Request
Quote each of the following records word for word, keeping every line as it stands.

**** Materials provided

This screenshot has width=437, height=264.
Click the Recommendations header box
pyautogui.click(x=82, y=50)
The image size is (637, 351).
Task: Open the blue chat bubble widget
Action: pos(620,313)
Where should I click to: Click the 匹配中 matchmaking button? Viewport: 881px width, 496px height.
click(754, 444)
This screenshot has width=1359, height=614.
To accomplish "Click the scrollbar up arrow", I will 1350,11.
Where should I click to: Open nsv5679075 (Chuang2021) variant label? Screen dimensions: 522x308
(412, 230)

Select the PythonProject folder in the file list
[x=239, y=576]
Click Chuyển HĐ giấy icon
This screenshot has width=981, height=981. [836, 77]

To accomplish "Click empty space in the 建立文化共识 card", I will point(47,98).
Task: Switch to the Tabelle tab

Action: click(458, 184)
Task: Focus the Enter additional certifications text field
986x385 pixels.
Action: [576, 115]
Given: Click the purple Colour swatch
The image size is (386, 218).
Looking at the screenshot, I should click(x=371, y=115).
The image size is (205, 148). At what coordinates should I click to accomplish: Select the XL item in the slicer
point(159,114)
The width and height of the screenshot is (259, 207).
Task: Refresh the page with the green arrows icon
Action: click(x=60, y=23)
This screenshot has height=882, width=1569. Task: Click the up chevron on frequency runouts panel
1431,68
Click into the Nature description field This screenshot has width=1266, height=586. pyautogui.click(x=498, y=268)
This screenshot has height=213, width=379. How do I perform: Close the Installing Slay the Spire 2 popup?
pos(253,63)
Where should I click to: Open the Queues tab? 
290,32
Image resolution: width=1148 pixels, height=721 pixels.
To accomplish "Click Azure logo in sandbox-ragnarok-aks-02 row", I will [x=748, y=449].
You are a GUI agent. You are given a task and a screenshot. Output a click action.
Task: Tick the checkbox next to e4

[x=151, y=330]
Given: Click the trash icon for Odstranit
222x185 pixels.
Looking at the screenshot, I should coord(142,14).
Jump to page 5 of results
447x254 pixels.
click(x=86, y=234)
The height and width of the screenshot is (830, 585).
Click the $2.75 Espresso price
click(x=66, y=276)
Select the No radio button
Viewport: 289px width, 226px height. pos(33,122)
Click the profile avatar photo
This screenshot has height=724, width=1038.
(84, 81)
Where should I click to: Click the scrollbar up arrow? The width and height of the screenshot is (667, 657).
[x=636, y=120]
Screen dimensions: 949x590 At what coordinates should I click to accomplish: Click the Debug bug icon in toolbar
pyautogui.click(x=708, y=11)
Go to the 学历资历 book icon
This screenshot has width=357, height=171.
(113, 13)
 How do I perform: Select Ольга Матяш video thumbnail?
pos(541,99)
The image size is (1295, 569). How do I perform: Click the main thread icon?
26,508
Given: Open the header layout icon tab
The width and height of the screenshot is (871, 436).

********

Written solution
This screenshot has width=437, height=264.
Click the Recommendations header box
pyautogui.click(x=82, y=50)
The image size is (637, 351).
Task: Open the blue chat bubble widget
Action: pos(620,313)
Where should I click to: Click the 匹配中 matchmaking button? Viewport: 881px width, 496px height.
click(754, 444)
This screenshot has width=1359, height=614.
To accomplish "Click the scrollbar up arrow", I will 1350,11.
Where should I click to: Open nsv5679075 (Chuang2021) variant label? Screen dimensions: 522x308
(412, 230)

Select the PythonProject folder in the file list
[x=239, y=576]
Click Chuyển HĐ giấy icon
This screenshot has width=981, height=981. [836, 77]

To accomplish "Click empty space in the 建立文化共识 card", I will point(47,98).
Task: Switch to the Tabelle tab

Action: click(458, 184)
Task: Focus the Enter additional certifications text field
986x385 pixels.
Action: [576, 115]
Given: Click the purple Colour swatch
The image size is (386, 218).
Looking at the screenshot, I should click(x=371, y=115).
The image size is (205, 148). At what coordinates should I click to accomplish: Select the XL item in the slicer
point(159,114)
The width and height of the screenshot is (259, 207).
Task: Refresh the page with the green arrows icon
Action: click(x=60, y=23)
This screenshot has height=882, width=1569. Task: Click the up chevron on frequency runouts panel
1431,68
Click into the Nature description field This screenshot has width=1266, height=586. pyautogui.click(x=498, y=268)
This screenshot has height=213, width=379. How do I perform: Close the Installing Slay the Spire 2 popup?
pos(253,63)
Where should I click to: Open the Queues tab? 
290,32
Image resolution: width=1148 pixels, height=721 pixels.
To accomplish "Click Azure logo in sandbox-ragnarok-aks-02 row", I will [x=748, y=449].
You are a GUI agent. You are given a task and a screenshot. Output a click action.
Task: Tick the checkbox next to e4

[x=151, y=330]
Given: Click the trash icon for Odstranit
222x185 pixels.
Looking at the screenshot, I should coord(142,14).
Jump to page 5 of results
447x254 pixels.
click(x=86, y=234)
The height and width of the screenshot is (830, 585).
Click the $2.75 Espresso price
click(x=66, y=276)
Select the No radio button
Viewport: 289px width, 226px height. pos(33,122)
Click the profile avatar photo
This screenshot has height=724, width=1038.
(84, 81)
Where should I click to: Click the scrollbar up arrow? The width and height of the screenshot is (667, 657).
[x=636, y=120]
Screen dimensions: 949x590 At what coordinates should I click to accomplish: Click the Debug bug icon in toolbar
pyautogui.click(x=708, y=11)
Go to the 学历资历 book icon
This screenshot has width=357, height=171.
(113, 13)
 How do I perform: Select Ольга Матяш video thumbnail?
pos(541,99)
The image size is (1295, 569). How do I perform: Click the main thread icon?
26,508
Given: Open the header layout icon tab
The width and height of the screenshot is (871, 436).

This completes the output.